# how to avoid jealous behavior in a dog w/ a new puppy?



## Love my lab (Dec 9, 2010)

This is for all of you have more then 1 dog in the home who had to endure a first time dog..aka...only child syndrome lol....learning to share their humans w/ another dog/puppy. Our dog is almost 18 months and is totally my dog. She loves everyone else, but I am the one she gravitates towards. With that being said I understand it is because it has been me who has done the work thus far w/ her. But some friends of mine have a 4yr lab who they bring over to play w/Reahven which goes great until Coco decided she wants some loving from anyone in our family. Reahven will walk over and actually come in between Coco and whoever it is that is petting her. I am pretty sure this is normal behavior because Reahven has never really had to "share" attention in her own home. However this has sent up a flag and made me wonder if this is how she would act w/ a new puppy? When Reahven is 2 we are going to add another dog. We have waited becuase we wanted to make sure she was in check w/ commands and such until addin another. 

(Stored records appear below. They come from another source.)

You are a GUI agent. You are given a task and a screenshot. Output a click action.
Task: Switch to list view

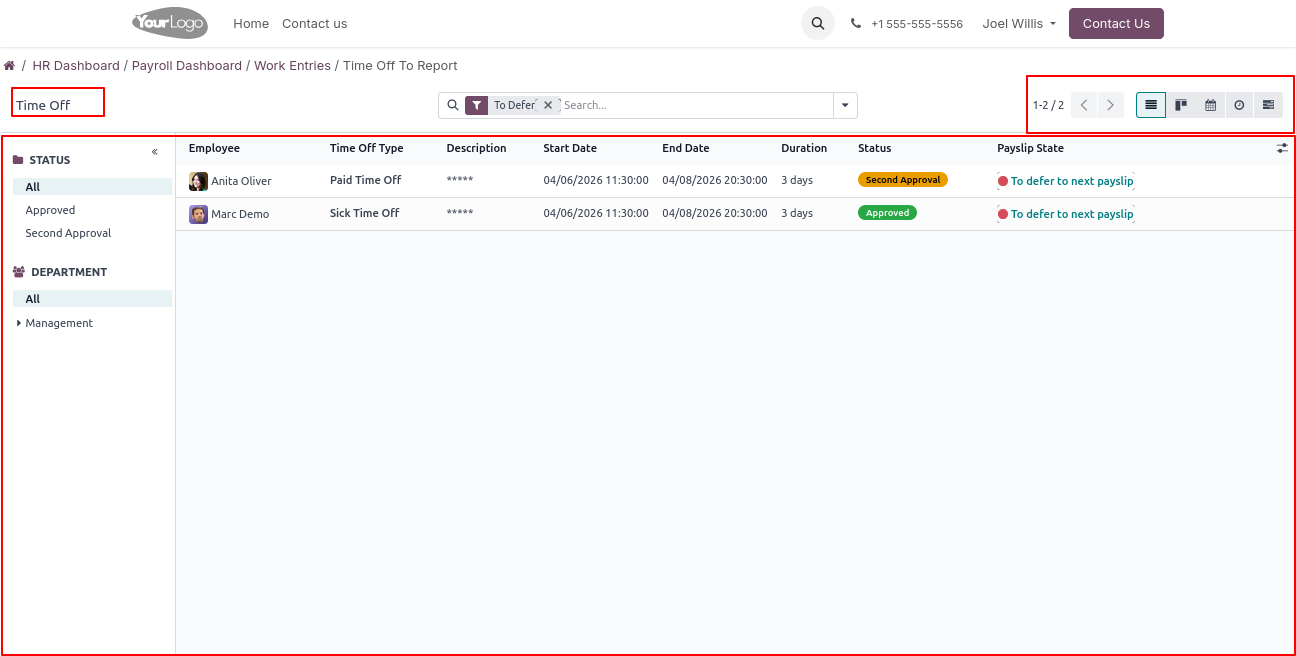coord(1151,105)
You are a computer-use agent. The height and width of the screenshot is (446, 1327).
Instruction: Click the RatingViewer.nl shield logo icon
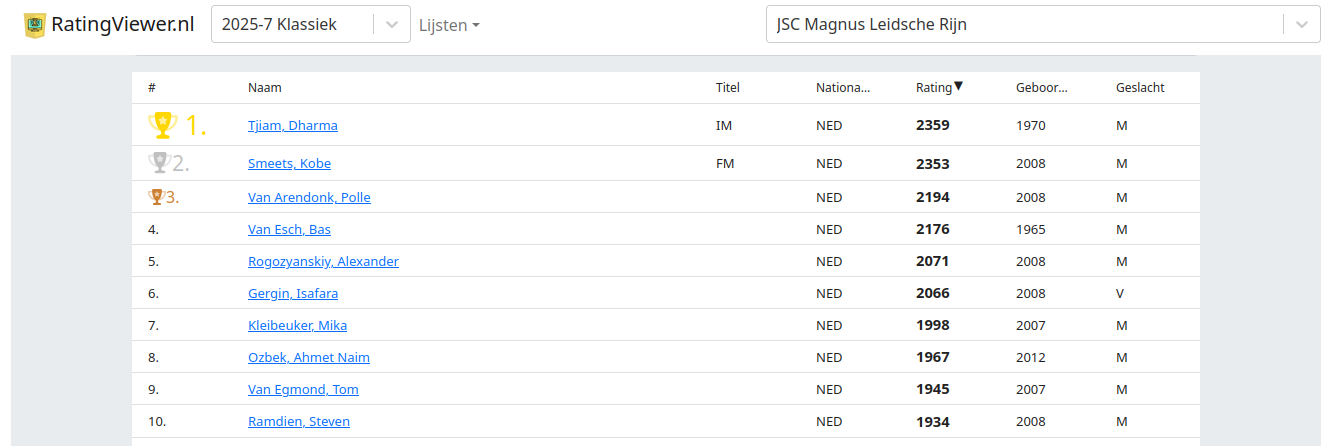coord(35,25)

I probably should add that she plays really great w/ all other dogs and there has never been an issue of jealousness up until a few weeks ago. I also had to puppy sit for my mom a few weeks back and Reahven was super great w/ the puppy..very kind and gentle and even let the puppy be a crazy puppy w/ out getting ticked at her. But it just so happens the 1st time Coco came over to play after the puppy had been here Reahven played the jealous dog role. So I kind of am just throwing this out there wondering if there was any advice I need to keep in mind when getting/having the dogs meet/and bringing the pup into the home. I realize I will need to make sure Reahven is not feeling left out by playing w/ her just as I always have and not letting the new addition change my interaction w/ her. But just wondering if there was any tricks that would be helpful when we do decide to add. Thanks


----------



## Javadoo (May 23, 2011)

Judging by your description, there may be a jealousy issue when you bring a new pup home, but it will pass.
We have 2 labs...Java & Moka. Java was 9 months old when we brought 8 week old Moka home.
Java tried to kill Moka (seriously) every chance she got for the first week-she tried stomping on her head (Java was 75 lbs, Moka was 11 lbs), running her over at full speed in the yard, jumping off furniture at her.....it was awful. I thought we had made a huge mistake and we were very close to returning Moka to the breeder. 
But.....after a week (of close supervision) Java figured out that the little one wasn't going anywhere and she finally accepted her. They started playing together, wrestling, running, chasing...and Java realized how much fun it is to have another pup in the house. It took a few weeks after that before they would lay together, but they eventually did. Java doesn't get up and move anymore when Moka tries to lay with her...LOL I give Java a ton of credit-Moka was the puppy from hell. She never left Java alone for a minute...she still doesn't (Java is 2 1/2 now, Moka is 2 ) yet Java has always been great with her. She will put Moka in her place if she has to though. 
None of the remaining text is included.